--- Text excerpt Enclosed Below ---

The Joseph Group

Portfolio Thoughts and Questions

March 6, 2020

To Inform: 

After a week of 1000 point moves in the Dow in both directions, it’s strange seeing another down -700 points (as I’m typing this) but knowing the U.S. stock market is actually UP over 2% from where it was a week ago. We continue to pray for the people impacted by the coronavirus and with this morning’s news of schools closing in Seattle, we know lives are being impacted and fear is high. In this week’s Wealthnotes, we share some questions we have received from clients and are being discussed by our investment team.

Is The Joseph Group making any big changes in portfolios? 

A number of clients have received trade confirmations from in the last week, but so far changes we have been making are small. Many of the trades we made this week involve taking profits in certain bond funds and shifting other parts of our bond allocation to ETFs in an effort to reduce expenses over the long term. We came into this market decline playing some defense and had increased that defense in certain portfolios at the end of January. We are pleased with our strategy returns relative to peer groups and how our purpose-based portfolios are holding up relative to their objectives. Having a solid foundation is allowing us the freedom to step back from the noise.

What are you hearing from outside investment research firms you work with?

A broad theme is “short-term pain but long-term gain” with most firms recommending overweights to stocks. News regarding the coronavirus is unfolding daily, but whether it takes weeks or months, once the virus is under control, strategists expect low interest rates and the massive stimulus being pumped into the economy to allow stocks to recover quickly. Last night, JP Morgan released a Global Asset Allocation update reaffirming a recommended overweight to stocks with a tilt toward European stocks and emerging markets.

We are also seeing numerous historical studies showing the history of market returns after times of high volatility. The chart below from Blackrock looks at times over the last 40 years when the U.S. stock market has had back-to-back days of being down -3% and what U.S. stock returns looked like one year later. While the data does not say anything about short-term volatility, history does support the conclusion that long-term investors looking to add stock exposure on the dips have been rewarded.

--- End of Enclosed Text excerpt ---
--- Dataset Enclosed Below ---

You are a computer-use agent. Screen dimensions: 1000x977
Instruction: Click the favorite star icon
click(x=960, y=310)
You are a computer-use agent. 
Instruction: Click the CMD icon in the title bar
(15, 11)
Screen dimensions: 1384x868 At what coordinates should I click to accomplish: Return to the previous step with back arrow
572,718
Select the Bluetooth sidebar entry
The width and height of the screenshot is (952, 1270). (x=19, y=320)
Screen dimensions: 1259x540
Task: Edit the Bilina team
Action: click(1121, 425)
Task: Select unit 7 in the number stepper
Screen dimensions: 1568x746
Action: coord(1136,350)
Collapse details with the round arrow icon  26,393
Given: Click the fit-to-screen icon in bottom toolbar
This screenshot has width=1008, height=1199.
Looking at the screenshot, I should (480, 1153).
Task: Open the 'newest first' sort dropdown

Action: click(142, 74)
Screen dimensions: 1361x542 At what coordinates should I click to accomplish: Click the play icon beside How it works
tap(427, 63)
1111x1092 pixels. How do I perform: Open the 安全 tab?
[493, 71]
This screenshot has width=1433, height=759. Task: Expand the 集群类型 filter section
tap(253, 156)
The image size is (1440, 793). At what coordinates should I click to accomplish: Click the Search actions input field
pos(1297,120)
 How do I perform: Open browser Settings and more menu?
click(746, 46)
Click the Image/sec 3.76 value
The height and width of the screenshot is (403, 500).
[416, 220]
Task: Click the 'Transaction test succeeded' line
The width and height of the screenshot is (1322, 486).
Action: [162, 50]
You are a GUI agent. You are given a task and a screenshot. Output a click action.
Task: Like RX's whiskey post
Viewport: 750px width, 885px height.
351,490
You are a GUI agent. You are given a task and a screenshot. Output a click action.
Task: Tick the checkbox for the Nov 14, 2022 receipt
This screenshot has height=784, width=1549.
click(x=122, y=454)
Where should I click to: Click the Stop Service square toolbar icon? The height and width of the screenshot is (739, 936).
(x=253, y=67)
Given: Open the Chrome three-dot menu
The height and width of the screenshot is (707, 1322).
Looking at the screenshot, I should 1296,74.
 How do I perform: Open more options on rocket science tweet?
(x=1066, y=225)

--- End of Enclosed Dataset ---

### Directions:
a - Rewrite the stretch of the market commentary from "Is The Joseph" through "you work with?", substituting "exchange-traded funds" for "ETFs".
b - In the market commentary, what did the Global Asset Allocation update from JP Morgan reaffirm?
The data has no connection to the market commentary.

### Answers to each task:
a -
Is The Joseph Group making any big changes in portfolios? 

A number of clients have received trade confirmations from in the last week, but so far changes we have been making are small. Many of the trades we made this week involve taking profits in certain bond funds and shifting other parts of our bond allocation to exchange-traded funds in an effort to reduce expenses over the long term. We came into this market decline playing some defense and had increased that defense in certain portfolios at the end of January. We are pleased with our strategy returns relative to peer groups and how our purpose-based portfolios are holding up relative to their objectives. Having a solid foundation is allowing us the freedom to step back from the noise.

What are you hearing from outside investment research firms you work with?

b - It reaffirmed a recommended overweight to stocks, with a tilt toward European stocks and emerging markets.